The problem was that before updating the variables located in the shared memory, the VACUUM team tried to get a new transaction number to make sure that the freezing was correct and there are no “future” transactions in the system. As the available numbers ended, the command ended with an error, due to which the variables responsible for the range of available numbers were not updated. To correct the problem, two solutions were developed: operational and permanent.

An operational solution was required in order to resume the work of the customer's database as quickly as possible. To do this, we had to manually edit the variables in shared memory.

• Select the number (xid) of the oldest transaction recorded in the database: SELECT datfrozenxid FROM pg_database ORDER BY age(datfrozenxid) DESC LIMIT 1;
• Connect using gdb to any PostgreSQL process and execute the command: set ShmemVariableCache->oldestXid = <_xid>
• Restart PostgreSQL

As a result of these actions, the values ​​responsible for the range of available transactions were updated both in the shared memory and on the disk, and the customer's DBMS was again able to continue normal operation.

A permanent solution to the problem is that the VACUUM team does not receive a separate transaction number at all. The patch and instructions for reproducing the situation were sent to the hackers mailing list. This fix will be included in all versions of PostgreSQL .

Changes in 9.6

The unpleasant property of freezing is that for this you need to scan the entire table. Normal cleaning (vacuum) works smarter: if during the work it turns out that all versions of lines on the page are relevant (that is, xmax = 0), such a page is marked in a special file called visibility map. These vacuum pages are no longer returned until any changes occur (at which the visibility map is automatically unchecked).

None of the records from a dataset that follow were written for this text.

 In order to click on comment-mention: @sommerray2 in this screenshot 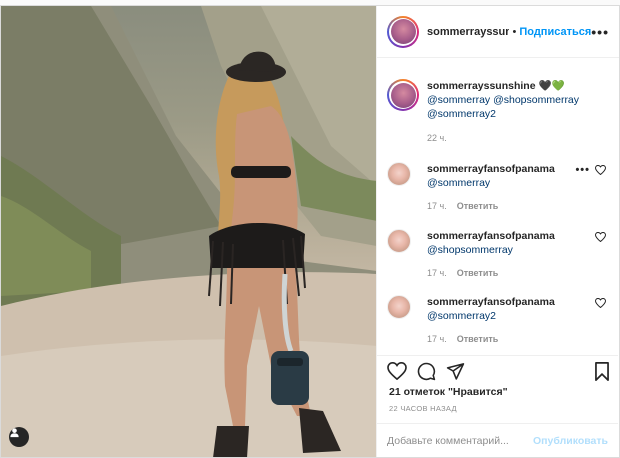, I will do `click(462, 316)`.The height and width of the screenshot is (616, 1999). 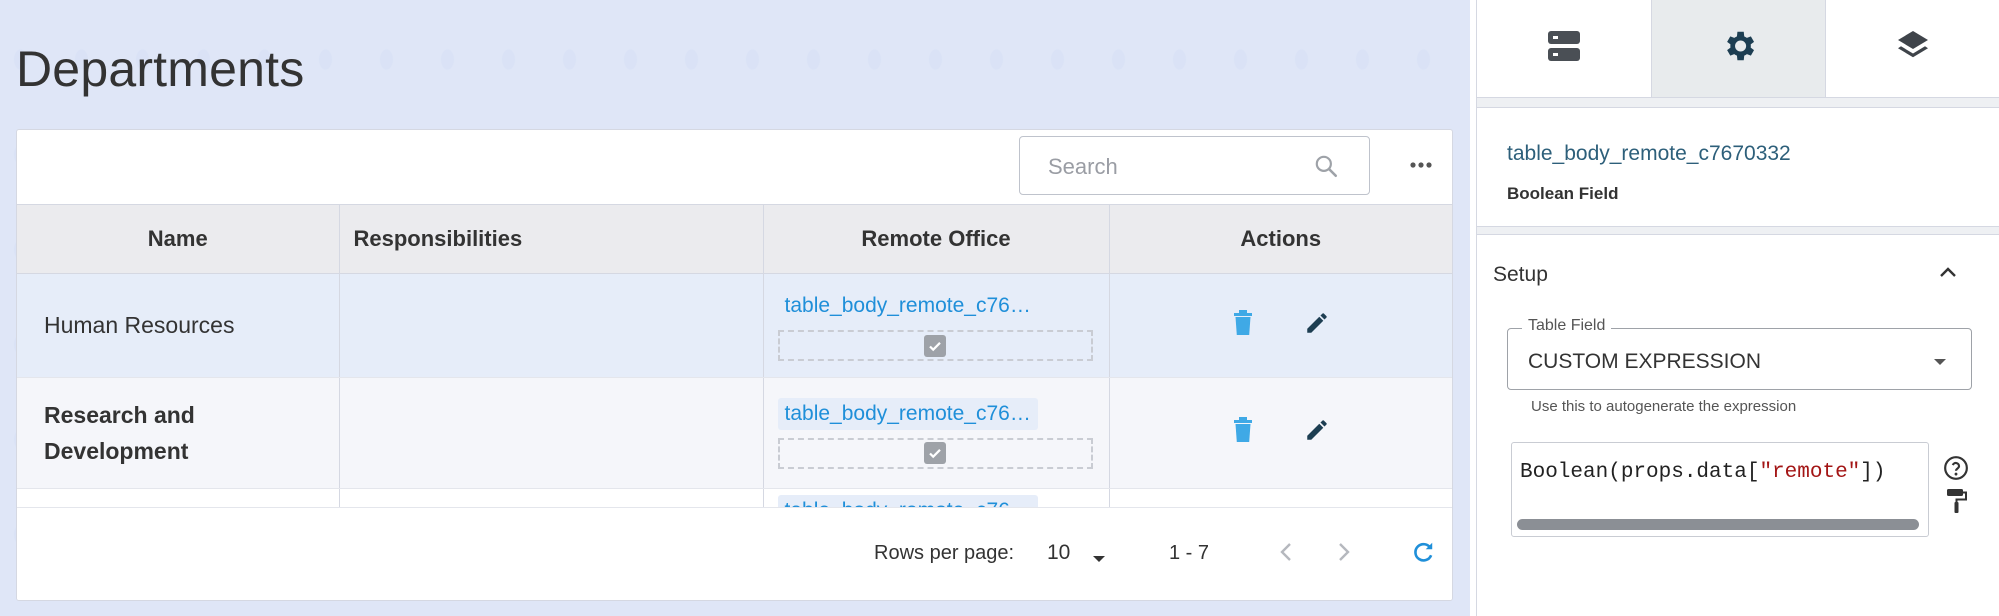 I want to click on search-icon, so click(x=1326, y=166).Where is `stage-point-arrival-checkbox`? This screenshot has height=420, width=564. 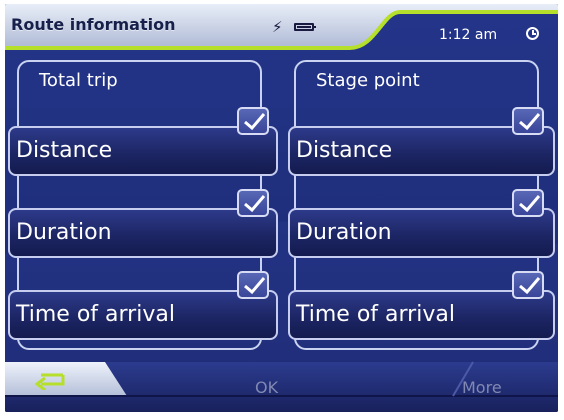
stage-point-arrival-checkbox is located at coordinates (528, 285).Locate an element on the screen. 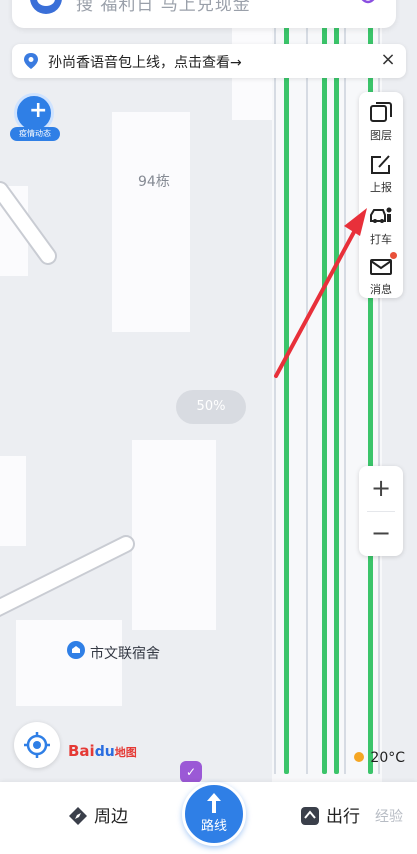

Unfortunately, freezing does not use a visibility card: after all, even on pages with only current versions of rows, the not yet frozen transaction numbers in the xmin field may refuse. A periodic full scan can cause problems with a very large table size.

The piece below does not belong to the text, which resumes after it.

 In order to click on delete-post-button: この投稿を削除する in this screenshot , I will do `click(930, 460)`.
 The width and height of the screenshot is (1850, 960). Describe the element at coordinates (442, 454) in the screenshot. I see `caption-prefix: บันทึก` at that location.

In PostgreSQL 9.6, the beta version of which has already been released, this difficulty has been overcome. The visibility map is now expanded to contain a “freeze map”: it will mark pages on which all transactions have already been frozen.

Transaction Counter Overflow Monitoring

To control overflow, you need to view the datfrozenxid transaction age from the pg_database system directory. If you are using the Zabbix system, try the mamonsu monitoring client, which already has the desired metric. The client is available at: mamonsu .

findings

Complex products such as relational databases are never completely free of errors. Despite the reliability of PostgreSQL, you may run into unpleasant problems when operating. The community provides support, but, firstly, you will have to do a lot of work on the design of the error message (so that the developers can reproduce your situation) and secondly, no one guarantees the period of correction.

That is why, working with business-critical systems, it is useful to have technical support from a vendor company whose developers understand the source code, can make the necessary corrections and do it in the shortest possible time.